Сцена погружается во тьму. Все замерло. Фон делает шаг вперед.
Музыканты не играют. Зрители начинают ерзать, а потом на сцене начинается какая-то возня. На расстоянии в три фута от первого ряда зрителей слышатся звуки потасовки. Вспыхивает длинный язык пламени. Это настоящий огонь, и он поднимается прямо со сцены.
Публике становится неуютно. Шанхай повидал пожаров на своем веку.
— Прекратите это безобразие, — шипит Мао.
Конфуцианец кивает помощнику. Сказитель задерживает дыхание, делает шаг к огню и подает знак рабочим. Те опускают вторую декорацию, изготовленную Резчиком. Она медленно спускается вниз и наконец занимает почти все пространство авансцены.
Это еще одно огромное лицо. Публика пытается разглядеть его черты, но в свете единственного языка пламени, горящего на сцене, сделать это трудно.
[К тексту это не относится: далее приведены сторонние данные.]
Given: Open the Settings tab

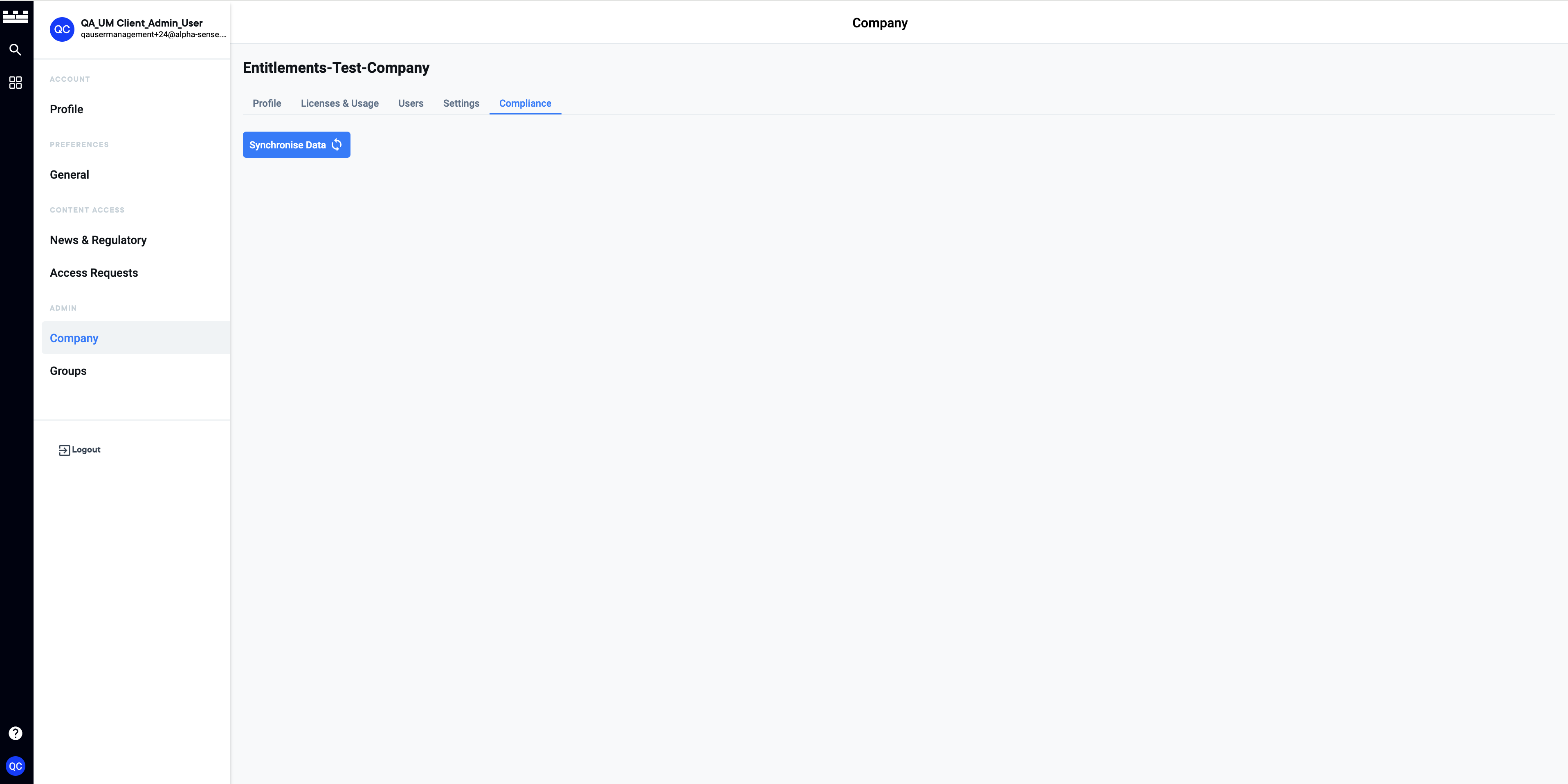Looking at the screenshot, I should (461, 103).
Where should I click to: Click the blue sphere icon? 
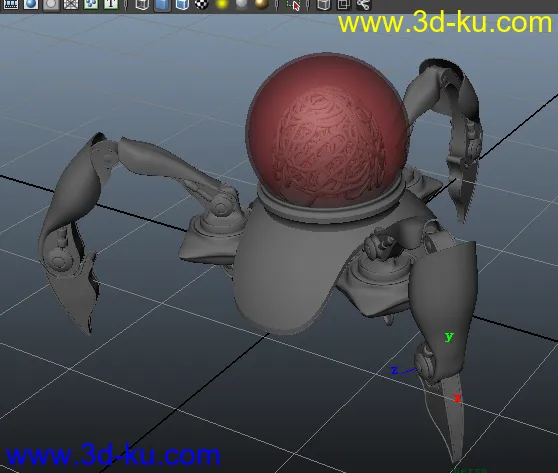point(31,4)
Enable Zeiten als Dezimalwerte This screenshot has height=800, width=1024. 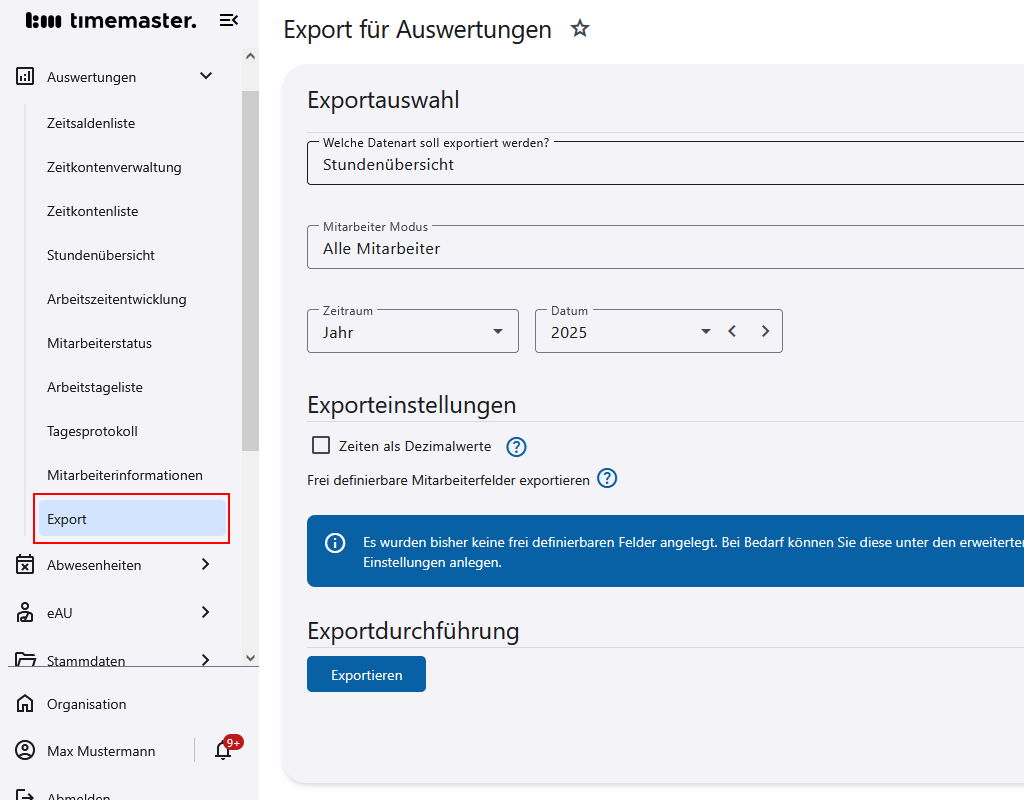321,446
Сказитель бросает взгляд в сторону кулис. Там собираются солдаты. Затем он смотрит вверх, на Максимилиана и сына Цзяо Мин.
Максимилиан видит, как солдаты, стоящие возле кулис, вытаскивают из кобуры пистолеты.
— Пора летать, — еле слышно произносит Сказитель.
— Так вот почему…
— Пора летать, — повторяет Сказитель.
Максимилиан хватается за свободный конец шелкового шнура, тянет его и взмывает на четыре фута вверх. Потом — еще на четыре.
— Попрощайтесь со мной, — окликает их Сказитель.
— Прощайте, — говорит Максимилиан.
— Прощай, дедушка.
Сказитель поднимает руку и кладет ее на свой головной убор. Это сигнал помощнику режиссера.
Вспыхивают софиты, и создание Резчика оживает. Это огромное, от пола до потолка, лицо Мао Цзэдуна, сделанное из прозрачного шелка.
Сказитель заходит за пламя, и теперь публика видит и его самого и его гигантский силуэт на портрете Мао.
— Тирания многих — не более чем тирания нескольких! — кричит он и срывает с себя головной убор. Одним движением руки он стирает с лица большую часть грима, а затем берется за бусины ожерелья, висящего на шее.
— Но из смерти придет новое рождение и перемены, сколько бы вы им ни сопротивлялись! — кричит он.
— Остановите его! — рычит Мао.
— Слишком поздно! — кричит ему в ответ Сказитель. Он поворачивается к Максимилиану и кричит ему: — Давай! Давай же!
К изумлению публики, Максимилиан с сыном взлетают к самому потолку просцениума — как раз в тот момент, когда первые пули, выпущенные солдатами, начинают рикошетить от кирпичных стен старого театра. В сорока футах от пола они зависают. Внизу гремят выстрелы.
— Держись крепче, — говорит сыну Максимилиан, сильно тянет за шнур и одновременно смотрит вниз.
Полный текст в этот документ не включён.